Energy efficiency is often referred to as the third fuel type, the other two being fossil fuels and renewable energy. No one definition or measure of energy efficiency is available. However, it is generally agreed that energy efficiency refers to changes that decrease the amount of energy used to produce a unit of a certain output, for example GDP, a production process and so on.
One of the most commonly used measures of energy efficiency is energy intensity – a measure of energy consumed per unit of GDP where countries with a high value are very inefficient and countries with a low value are very efficient. The inverse of energy intensity, energy productivity, is also used to compare energy efficiency. Other measures used include carbon intensity (CO2 emissions per unit GDP), although this also reflects the fuel mix used as well as the energy consumed, and ‘negawatts’ – displacement of the equivalent amount of energy capacity in megawatts. Note that energy efficiency is different from energy conservation, which is a reduction in the total amount of energy consumed.
The US is the largest energy consumer in the world. Hence it is known as potentially the “Saudi Arabia” of energy efficiency, due to the potential size of the market and effects it can have. China and India are large, growing energy consumers and thus have a lot of potential for energy efficiency projects.

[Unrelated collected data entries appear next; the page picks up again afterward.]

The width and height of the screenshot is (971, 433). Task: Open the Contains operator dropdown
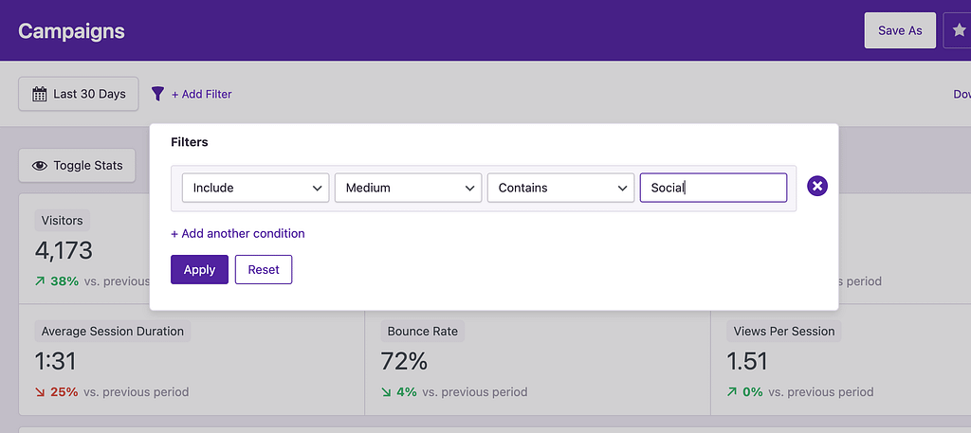coord(560,188)
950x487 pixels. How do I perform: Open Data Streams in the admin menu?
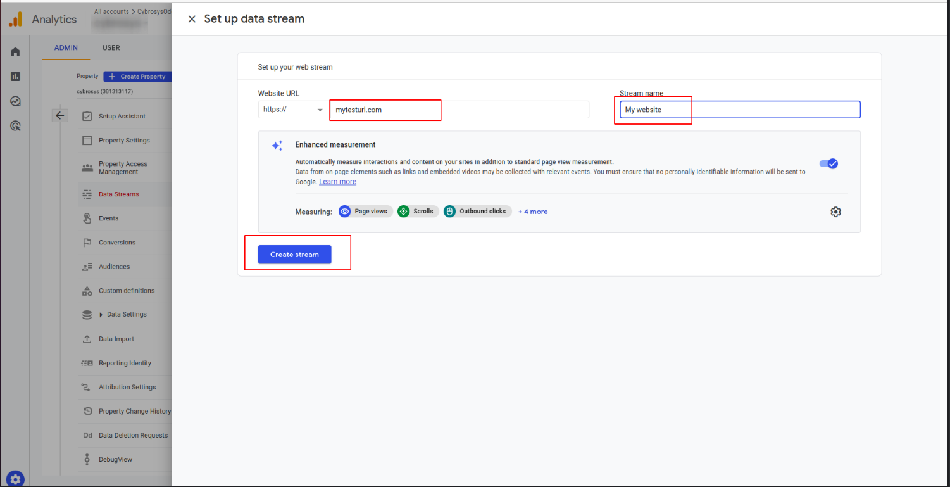click(118, 194)
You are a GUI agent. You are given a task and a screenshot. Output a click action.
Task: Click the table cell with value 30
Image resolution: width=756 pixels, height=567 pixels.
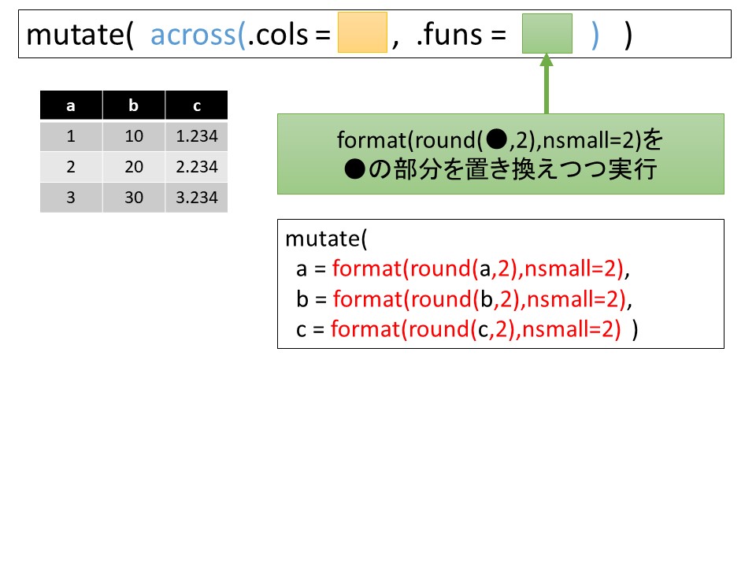click(x=134, y=198)
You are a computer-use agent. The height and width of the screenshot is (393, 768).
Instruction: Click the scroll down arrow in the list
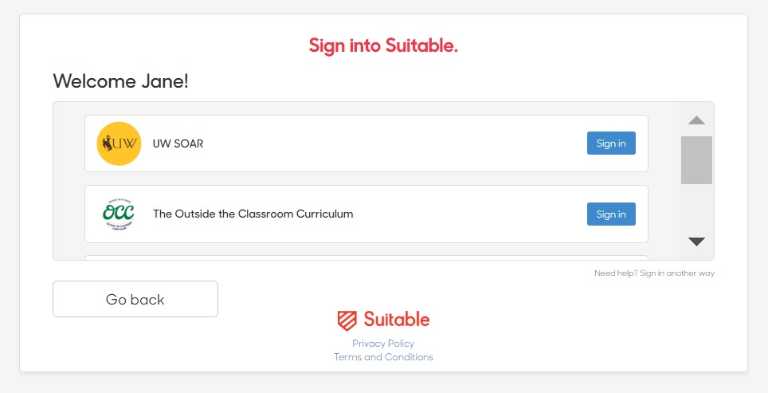696,241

The advantage of energy efficiency is that it is the often the ‘lowest hanging fruit’, both in terms of meeting CO2 emission reduction targets and reducing energy consumption. It can be used by utilities to defer new investment in energy generation capacity and by electricity consumers to lower their electricity bills. Energy efficiency can be used to delay equipment upgrades and save energy costs.
The payback time for some energy efficient technologies can be less than two years, and much less than renewable energy technologies. In California it is estimated that in the first six months of 2001 the state’s energy efficiency measures saved up to USD 20 billion in projected costs for summertime rolling blackouts and USD 660 million in spot market electricity purchases.
Unfortunately, the sector has not attracted the same interest in the public eye as renewable energy projects. Due to confusion over payback times, lack of upfront capital and in the case of rented accommodation, there is no incentive for the tenant or landlord to invest in the technology.